Thanks for your quick reply! That’s too bad about the timing of Google’s changes to Android Studio. I look forward to reading your FAQ when it is done.

At the moment, I don’t see a forum thread about my most immediate issue: How can I make a project that uses classic XML views, including for the main activity? It seems like I ought to be able to plumb the thing together manually – and that’s what I saw suggested elsewhere, but Android is (apparently) not happy about the result, so I must be missing something that AS used to do automatically. Aside from creating activity_main.xml and making MainActivity.kt look as it is written in the book, is there somewhere else I need to change something to make it work?

Thank you!

Hey!
When creating a new project, the title they use now is “Empty Views Activity”:


That’ll give you a basic project with XML views rather than Compose.

Let me know if that works!

Hi!

I tried that, and it did work for starting a project the way that the book expects – more or less. The “less” is that, as of the latest (just released since I asked the question!) version of Android Studio (Giraffe) defaults to using the “Kotlin DSL” instead of the “Groovy DSL” for Gradle, making the Gradle files in the book incompatible! After some googling, I managed to get that part working (as far as I can tell).

But, as of p. 25 (end of Ch. 1), I ran into the same problem I had earlier: All files (except the non-Groovy Gradle files, of course) match the book, and the app starts to launch (on my real Android tablet), shows a white screen with a purple bar across the top, and then immediately crashes. It WAS working right before I modified activity_main.xml and MainActivity.kt as per pp. 24-25. But, of course, it just said “Hello World” rather than anything too useful. Once I modified these two files to match pp. 24-25, the instant crashing occurs. Confusingly, Android Studio says that it “launched successfully” and doesn’t bring up any debug information. This despite the fact that my tablet brings up a message about “Penny Drop” repeatedly crashing and asks me if I want to close “Penny Drop” or view app information, after I try to run it twice in a row. How perplexing! This is the same behavior I was seeing when I started the “Empty Activity” and then heavily modified it to match the book in my earlier attempts.

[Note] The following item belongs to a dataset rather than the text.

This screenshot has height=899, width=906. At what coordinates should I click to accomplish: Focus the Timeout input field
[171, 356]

I will try to attach a screenshot of the apparently not-concerned Android Studio after all this happens, in case it helps in any way.

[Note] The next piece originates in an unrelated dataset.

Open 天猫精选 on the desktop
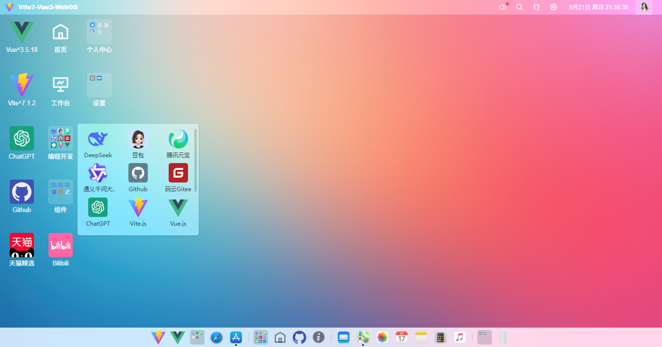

Have you opened up logcat yet to see the crash stack trace? That’ll give more insight into what’s going on here. You can find logcat in the bottom bar (or from the link in the screenshot you posted).

Hey!

Thank you for your helpful reply!

I thought that I had opened logcat and found it empty, but I must have opened the wrong panel, because this time logcat was full of helpful information, including exactly the sort of error message I was missing. :slight_smile: Armed with this information, I was able to track down an error I had made in typing the code in, one that was apparently close enough to correct to not trigger any build-time errors but still crash on run.

For the aid of anyone else who falls into this embarrassingly simple trap, here are the details:

FATAL EXCEPTION: main
Process: com.example.pennydrop4, PID: 6462
java.lang.RuntimeException: Unable to start activity ComponentInfo{com.example.pennydrop4/com.example.pennydrop4.MainActivity}: java.lang.ClassCastException: androidx.fragment.app.FragmentContainerView cannot be cast to com.google.android.material.bottomnavigation.BottomNavigationView

This made me realize that the error must be something in either MainActivity.kt or activity_main.xml. The relevant line in MainActivity.kt was:

findViewById<BottomNavigationView>(R.id.bottom_nav)
    .setupWithNavController(this.navController)

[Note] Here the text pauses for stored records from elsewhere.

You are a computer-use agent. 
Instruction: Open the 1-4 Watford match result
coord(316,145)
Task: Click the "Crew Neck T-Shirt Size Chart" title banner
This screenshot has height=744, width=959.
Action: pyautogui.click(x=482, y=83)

Since that was fine, I checked the entry for “bottom_nav” in activity_main.xml and found this:

<androidx.fragment.app.FragmentContainerView
    android:id="@+id/bottom_nav"

I must’ve read and re-read that at least a couple times, but it wasn’t until I saw the error message that I saw how and why it was wrong. It should have read:

<com.google.android.material.bottomnavigation.BottomNavigationView
    android:id="@+id/bottom_nav"

Once I fixed that, the project (as it should be at the end of Ch. 1) built and ran correctly, without crashing.